The Newborn Behavioral Observations (NBO) system – which was inspired by our work with the Neonatal Behavioral Assessment Scale (NBAS) – consists of 18 neurobehavioral observations, which capture the baby’s autonomic, motor, state, and social interactive behaviors in a way that is highly individualized (Nugent, J. K., Keefer, C.H., Minear, S., Johnson, L., Blanchard, Y, 2007). The NBO describes the newborn’s capacities and behavioral adaptation from birth to the third month of life and is based on the assumption that the developmental challenges facing the newborn center on the process of self-regulation and mutual regulation. It is designed to help the clinician and parent together, to observe the infant’s self-regulation efforts and identify the kind of support the infant needs for his successful growth and development and thus strengthen parents’ confidence, and practical skills in caring for their children. The focus of the NBO is on relationship-building rather than on assessment per se and so that we hope it meets the needs of pediatric professionals who strive for a more relational or family-centered model of care to replace the traditional pathology-seeking biomedical model of care.
The development of the NBO is based on over 30 years of research and clinical practice with the Neonatal Behavioral Assessment Scale (NBAS) and was shaped by our clinical work in a variety of clinical settings, working with infants and families. It was also inspired by the formative influence of T. Berry Brazelton, whose teaching and mentoring has informed our understanding and appreciation of newborn behavior, on the one hand, and has molded our clinical stance towards parents and families, on the other. His pioneering work with the NBAS on the nature of individual differences in newborn behavior and his respectful non-judgmental clinical stance towards parents in his clinical teaching, influenced both the content and clinical approach of the NBO.

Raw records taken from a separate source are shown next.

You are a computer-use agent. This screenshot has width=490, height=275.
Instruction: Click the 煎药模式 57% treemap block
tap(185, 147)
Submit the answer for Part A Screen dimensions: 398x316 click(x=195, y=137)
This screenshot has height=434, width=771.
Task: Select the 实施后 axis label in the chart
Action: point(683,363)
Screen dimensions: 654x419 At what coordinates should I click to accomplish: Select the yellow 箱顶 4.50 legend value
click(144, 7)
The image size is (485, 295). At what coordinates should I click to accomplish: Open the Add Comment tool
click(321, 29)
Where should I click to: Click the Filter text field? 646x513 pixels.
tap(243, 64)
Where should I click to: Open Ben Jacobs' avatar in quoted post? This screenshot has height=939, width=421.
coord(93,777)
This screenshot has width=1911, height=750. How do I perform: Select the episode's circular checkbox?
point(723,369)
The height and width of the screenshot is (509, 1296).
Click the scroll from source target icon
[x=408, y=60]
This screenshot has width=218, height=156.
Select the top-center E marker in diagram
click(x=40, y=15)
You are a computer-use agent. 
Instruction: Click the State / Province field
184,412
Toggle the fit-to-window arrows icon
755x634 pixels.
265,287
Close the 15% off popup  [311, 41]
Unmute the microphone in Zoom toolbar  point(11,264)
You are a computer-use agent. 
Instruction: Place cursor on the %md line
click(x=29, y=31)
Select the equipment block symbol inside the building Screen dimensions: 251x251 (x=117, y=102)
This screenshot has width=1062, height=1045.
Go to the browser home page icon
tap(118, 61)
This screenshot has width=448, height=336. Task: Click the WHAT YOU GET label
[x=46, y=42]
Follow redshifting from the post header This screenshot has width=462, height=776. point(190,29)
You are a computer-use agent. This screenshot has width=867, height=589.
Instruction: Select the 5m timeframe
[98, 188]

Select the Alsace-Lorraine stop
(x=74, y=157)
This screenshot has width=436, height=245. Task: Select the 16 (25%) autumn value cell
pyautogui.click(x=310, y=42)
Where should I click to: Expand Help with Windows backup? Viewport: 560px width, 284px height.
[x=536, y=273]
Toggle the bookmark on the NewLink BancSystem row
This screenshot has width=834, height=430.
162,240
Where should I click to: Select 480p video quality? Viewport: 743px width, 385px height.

With the growing recognition of the importance of the newborn period as a unique opportunity for preventative intervention with families, Nugent developed a manual for clinicians, with guidelines on how to utilize the NBAS as a teaching tool for use in clinical settings (Nugent, 1985). The approach itself and the manual can be said to be the precursor or the first iteration of the NBO system. A series of studies, summarized in Brazelton and Nugent (1995, 2011) and Nugent and Brazelton (1989, 2000), have shown that demonstrating the newborn infant’s behavioral capacities to parents can serve as a mechanism for helping parents learn about their new baby, thereby strengthening the relationship between parent and child and supporting the family adjustment. Specifically, a number of studies have consistently reported positive effects of exposure to the Neonatal Behavioral Assessment Scale on variables such as maternal confidence and self-esteem, paternal attitudes toward and involvement in caretaking, parent-infant interaction, and developmental outcome (Brazelton & Nugent, 2011).
The Newborn Behavioral Observations (NBO) system, developed by Nugent, Keefer, Minear, Johnson and Blanchard, comes from this tradition and grew from our desire to provide clinicians with a scale that retained the conceptual richness of the NBAS but shifted the focus from assessment and diagnosis to observation and relationship-building. The NBO was designed to be flexible and easy to use so that it could be easily integrated into the care of newborn families, whether on hospital, clinic or home settings. The concepts underlying newborn behavior are, therefore, complemented by theoretical principles describing the transition to parenthood and the nature of the parent-infant relationship and by clinical principles describing the nature of relationship-building in clinical practice. The NBO is conceived of, therefore, as an interactive system, one in which parents play an active role in both the observations of their baby’s behavior and in the identification of appropriate caregiving strategies. Therefore, while the theoretical principles guiding the use of the NBO include many of the conceptual themes that informed the NBAS, they are informed by theoretical and clinical principles from the fields of child development, behavioral pediatrics, nursing, early intervention and infant mental health.
We created the NBO to sensitize parents to their baby’s competencies, in order to foster positive parent-infant interactions between parents and their new infant and thus contribute to the development of a positive parent-infant relationship. Recent studies show that the NBO is associated with more optimal parent-infant interaction, provider confidence in meeting family needs, increased father involvement and reduction in post-partum depression symptoms (McManus and Nugent, 2011; 2012; Nugent et al., 2014; Sanders and Buckner, 2006; Alvarez-Gomez, 2007; Kashiwabara, 2012).